En 1924, cuando el Parlamento debatía la ley contra los “enemigos de la Constitución”, advirtió que esa herramienta legal, presentada como garantía de orden, sería utilizada para criminalizar a los trabajadores organizados: “No buscan proteger la democracia, buscan blindar el poder de clase de los que han vivido de nuestras ruinas”, sentenció.
Durante esos años de crisis, Zetkin fue mucho más que una parlamentaria: fue una figura de referencia política, una estratega respetada dentro del KPD, un puente entre las luchas locales y la agenda internacional de la Tercera Internacional. Así, promovió alianzas tácticas con sectores socialistas a pesar de las tensiones doctrinarias, impulsando la idea del “frente único obrero” como única salida ante el avance del fascismo. Aunque sus posturas no siempre fueron acompañadas por el grueso de la dirigencia comunista alemana —a menudo más rígida—, su insistencia se volvió profética.
En 1932, con 75 años y la salud gravemente deteriorada, abrió la sesión parlamentaria del Reichstag por ser la legisladora de mayor edad. Frente a una cámara convulsionada y bajo la sombra del nazismo en ascenso, Clara pronunció un discurso histórico contra Adolf Hitler, que acababa de obtener un resultado electoral alarmante: “Debemos formar un frente único de todos los trabajadores para combatir al fascismo. Nuestra bandera es roja: simboliza el sudor de los obreros y la sangre de los caídos”.
Fue su último gran acto público en suelo alemán. Sabía que no volvería a hablar en ese recinto. Poco después, con la llegada de Hitler al poder, el Partido Comunista fue ilegalizado, y Clara se vio obligada a exiliarse en la (entonces) Unión Soviética. Pero su despedida no fue una rendición: fue una advertencia que, en muchos sentidos, la historia terminó por confirmar.

Exilio, despedida y legado
Eligió Moscú para pasar sus últimos años. Allí, donde había mantenido lazos estrechos con el movimiento comunista internacional y donde aún conservaba un lugar de respeto dentro del Komintern, Tercera Internacional.
Quizás esos últimos meses no fueron como los pensó: estuvo bajo vigilancia médica, debilitada físicamente pero aún así, activa. Ocupó su tiempo escribiendo, intercambiando cartas con sus allegados, leía informes partidarios y seguía todas las noticias del avance nazi con preocupación. Sabía que el ascenso del nazismo en Alemania no era sólo un problema nacional, sino un signo trágico de época. La URSS, por entonces bajo el mando de Stalin, ya mostraba señales inequívocas de autoritarismo, problemas internos y represión ideológica, pero Clara nunca rompió con su compromiso político. Su lealtad no fue ciega, pero sí inquebrantable hacia la causa de los oprimidos.

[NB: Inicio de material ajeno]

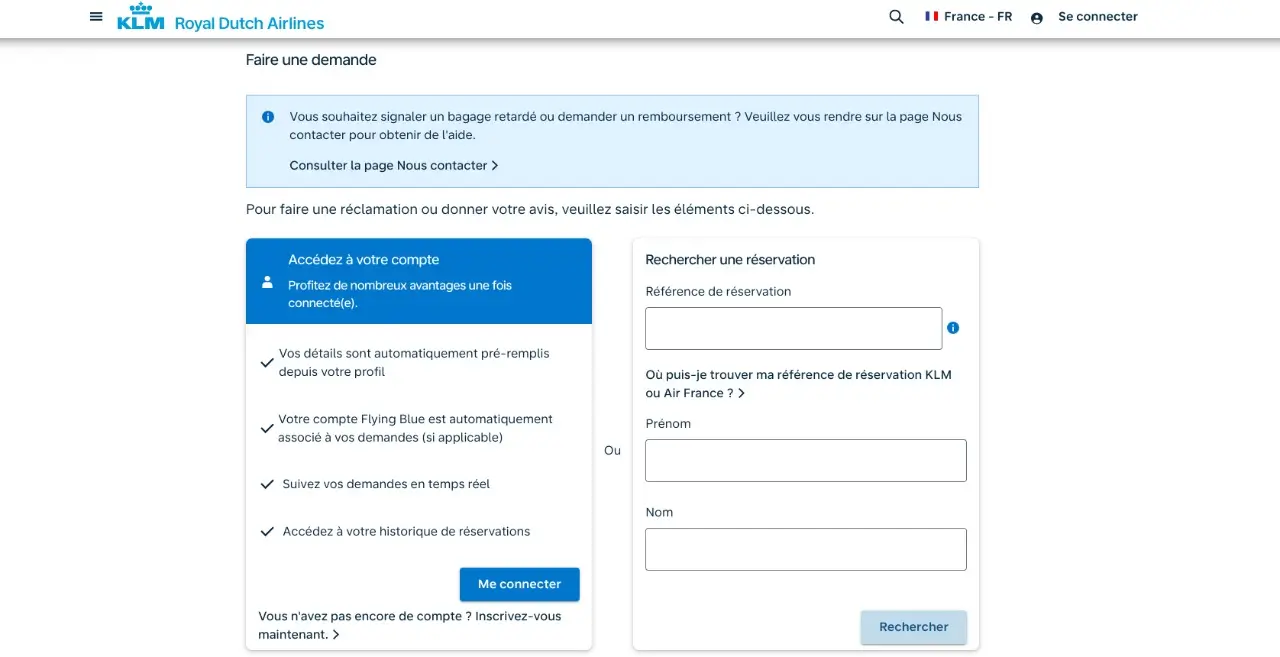Screen dimensions: 1280x657
Task: Click Se connecter in top header
Action: click(1097, 17)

Murió el 20 de junio de 1933, en silencio, lejos de su tierra natal. Sus cenizas fueron sepultadas en la muralla del Kremlin, en la Plaza Roja, junto a los héroes de la revolución.
Su legado resiste y sigue interpelando: ¿puede pensarse la emancipación de las mujeres sin cuestionar las estructuras de poder económico?
“No se trata de que las mujeres suban a las posiciones de los hombres, sino de que ambos, mujeres y hombres, construyan una nueva sociedad”, escribió.
Aunque el mundo la despidió entre guerras, su nombre sigue vivo en cada consigna que se alza, en cada marcha que recorre las calles, en cada mujer que decide no callarse. Clara Zetkin supo, antes que muchas, que la historia no se escribe con obediencia, sino con rebeldía.